Juba, January 30, 2016 (SSNA) — A report released on Friday by the United Nations panel of experts accuses Israeli government of supplying South Sudanese government with high-tech communications interception equipment. The report say Israel keeps exporting modern spy devices to South Sudan even after it stopped selling arms to the violence-ravaged young nation.
The accusation came a few months after UN accused Jerusalem of selling “lethal weapons” to Juba.
The final report, which examined the enactment of a host of sanctions imposed on South Sudan by the United Nations Security Council (UNSC), also states that South Sudan’s government buys some of its military hardware from Ukraine and Uganda.
However, the document explicitly names Israel as the source of a tracking and communications interception tool uses by Salva kiir’s government.
The wiretapping device, according to the report, has been and still being used by security agents to eavesdrop on, track, and arrest anyone the government perceives as a threat to its existence.
“The Service’s ability to identify and illegally apprehend individuals has been significantly enhanced since the beginning of the conflict because it has acquired additional communications interception equipment from Israel,” UN’s panel of experts declared in the report.
The UN panel of experts also accuse South Sudan’s National Security Service and SPLA Military Intelligence of continue involvement in arbitrary arrests and detention of people suspected of supporting the armed opposition and that most of those arrested were Nuer. The report added that Equatorians have become increasingly become the targets of arrest by government agents.

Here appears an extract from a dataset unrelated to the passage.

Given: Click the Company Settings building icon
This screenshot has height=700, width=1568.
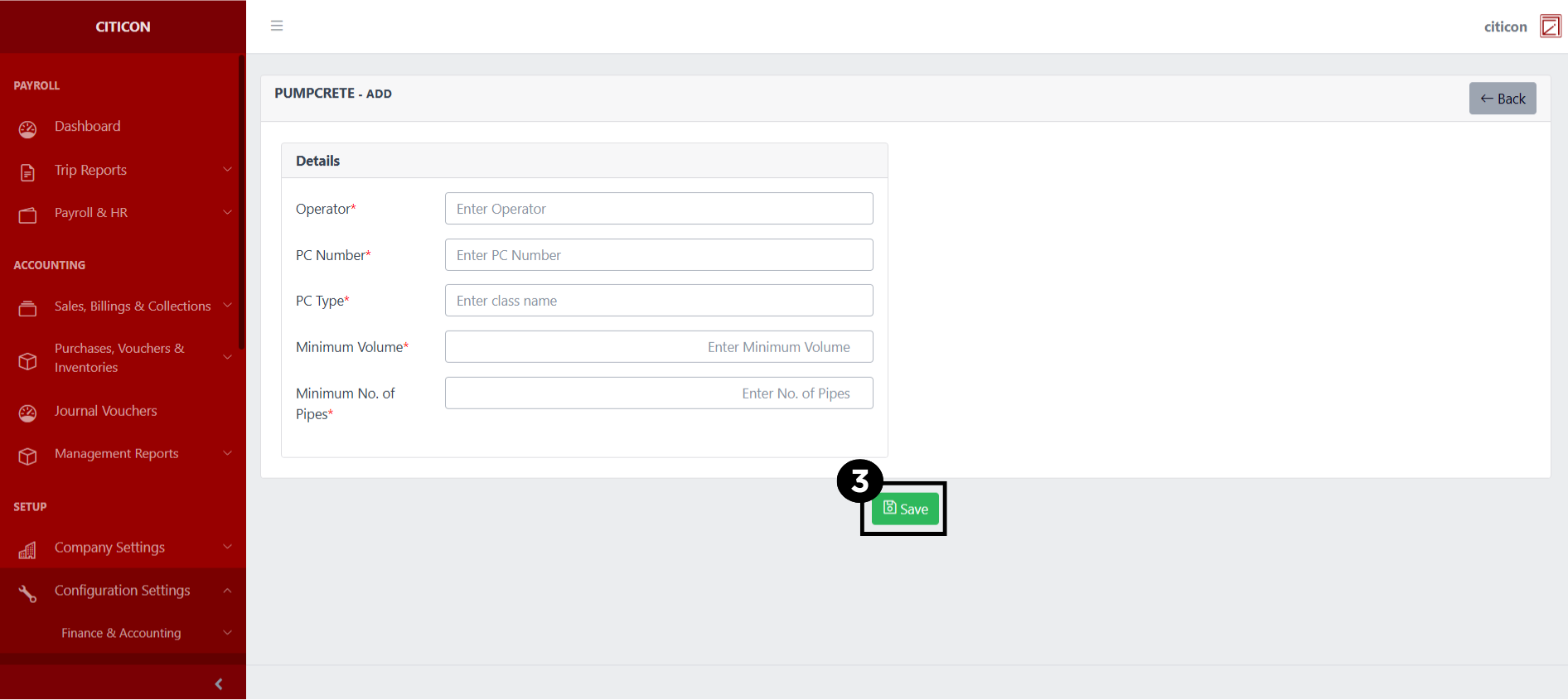Looking at the screenshot, I should click(x=27, y=549).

“Initially, most arrests and detentions were of Nuer. In recent months, however, Equatorians have increasingly become the targets of arrest by both the National Security Service and Military Intelligence as the political opposition to the Government has grown in the greater Equatoria region,” the report added.
In November of 2015, Israeli government’s officials told the UN panel of experts that Israel has stopped selling weapons to South Sudan’s government a few months after the war broke out in Juba. Israel also said it has good relations with Salva Kiir’s government and the SPLM/A-IO’s leader Dr. Riek Machar.
Fighting erupted in December of 2013 between different units of presidential guards after months of political disagreement among senior leaders of the ruling Sudan People’s Liberation Movement (SPLM) party. Kiir accused Dr. Machar of planning a coup. Machar denies the charge, saying Kiir premeditated the coup in an attempt to try to get rid of his political adversaries.